* **Exercise requirements**
- 1) List the groups whose views the statement on parking says will be sought before the Government makes any final decision.
- 2) According to the statement on parking, what does the pegging and marking of the kerbs in Reid, Braddon and Turner identify?

MRS GRASSBY: Thank you, Mr Moore. The Government is firmly committed to full and open consultation. The views of the members of the Legislative Assembly, interested groups and affected people will be sought before the Government makes any final decision on either general ways of parking or specified matters, like parking in Reid or any other part of Canberra.
In relation to parking in residential areas, there has to be a balance between the rights of residents and the needs of the broader community, and this is what we will be looking at. The government strategy provides for adequate access for residents to be preserved and improved. However, the Government believes that refusal to allow any long-stay parking on residential streets is unrealistic or unfair to the community at large. It does believe, however, that people should not be subsidised to park in residential streets. Charging commuters for long-stay parking would remove any incentive for them to use these streets in preference to off-street parking areas available in the town centre.
A proposal in the Transport ACT booklet is to reduce the amount of commuter parking by about one-third and indeed increase amenities and availability of short-stay parking for residents. There will be no implementation of proposals until consultation has been completed. The pegging and marking of the kerbs in Reid, Braddon and Turner simply identify places where poles will not damage underground services. It does not prejudge what signs will ultimately appear on those poles.

* **Data shown**
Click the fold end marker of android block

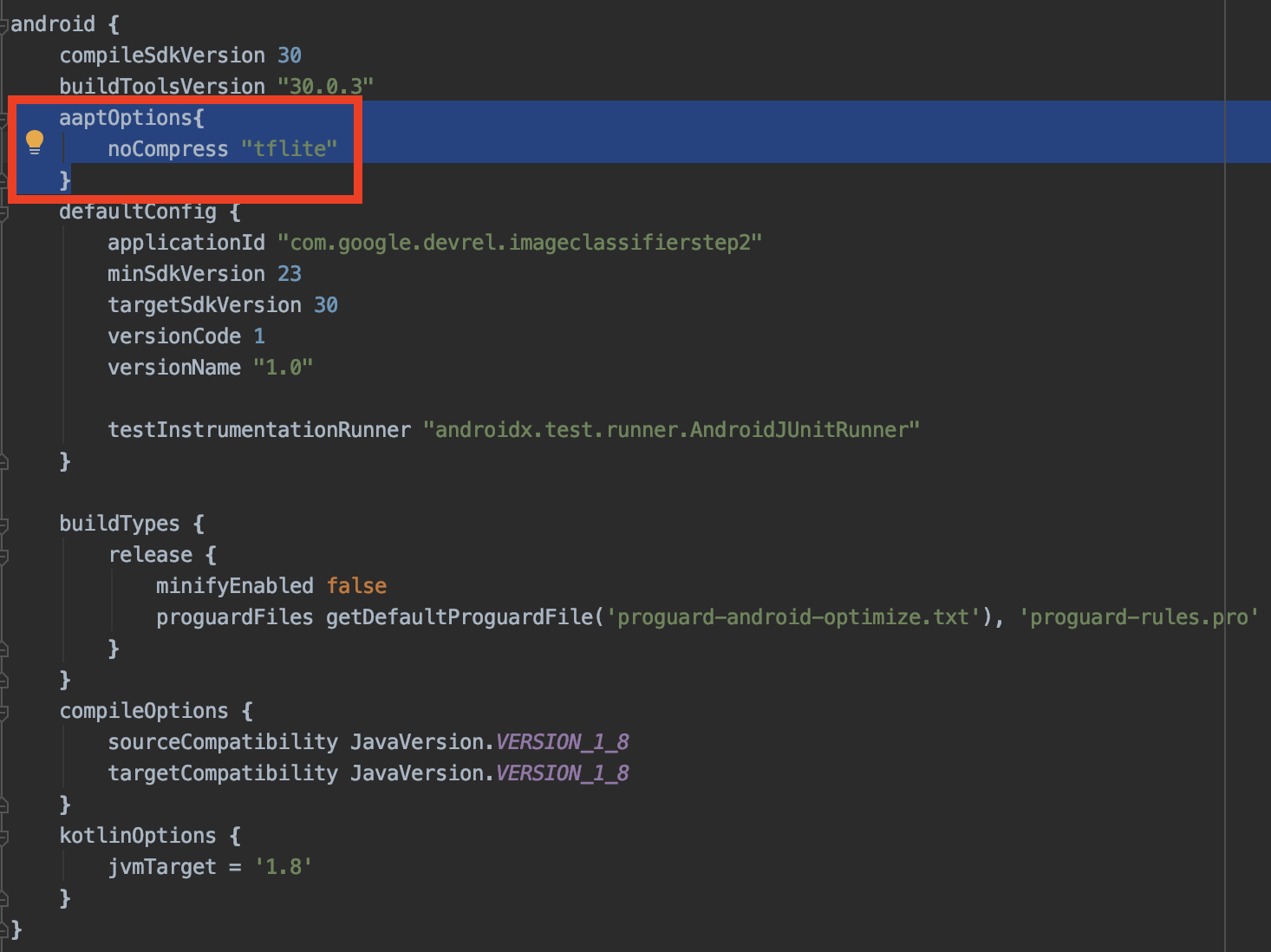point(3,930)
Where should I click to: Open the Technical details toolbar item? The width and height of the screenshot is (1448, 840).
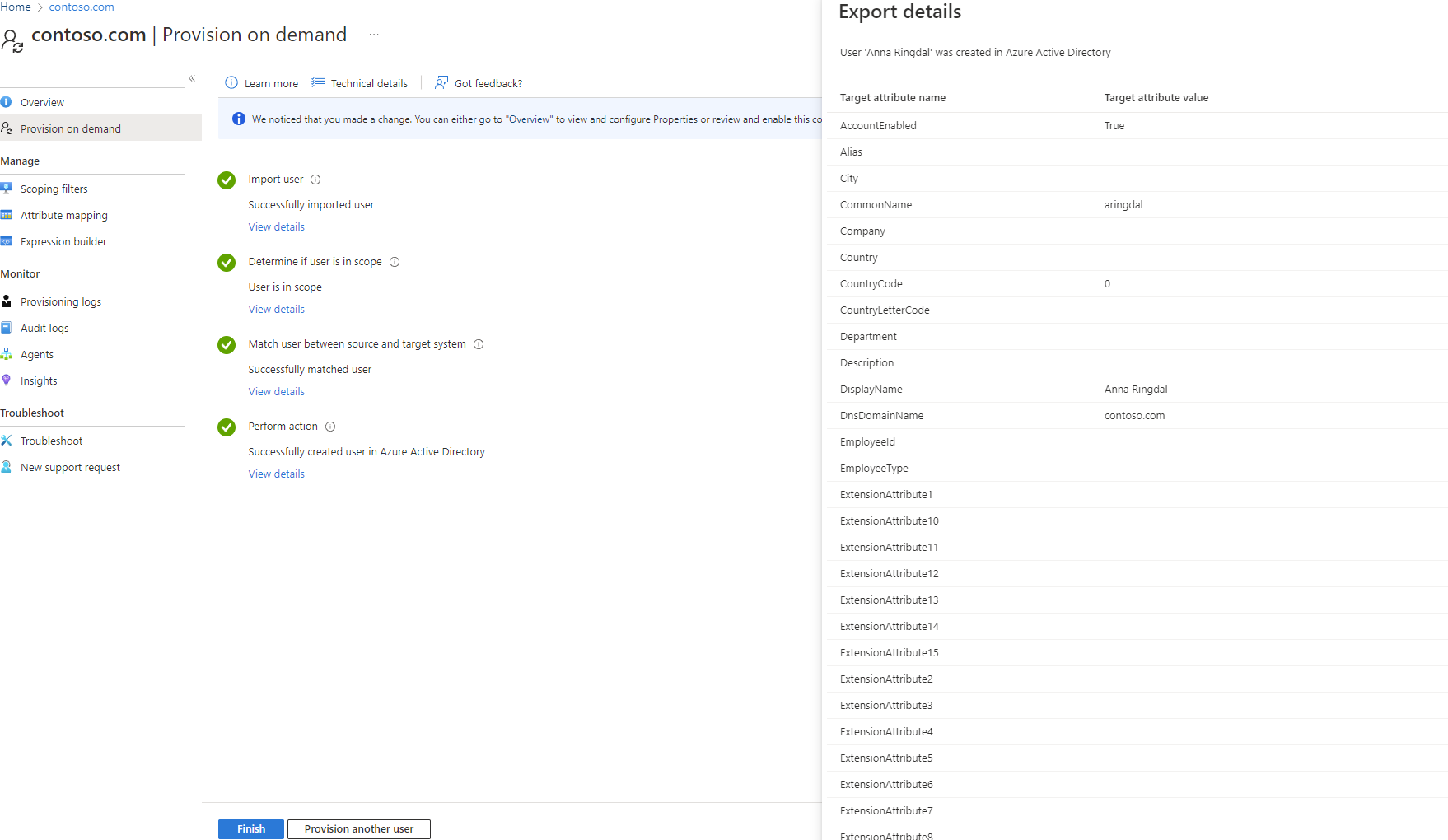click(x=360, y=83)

* **Solution list**
- 1) Members of the Legislative Assembly, interested groups, and affected people.

- 2) It identifies places where poles will not damage underground services.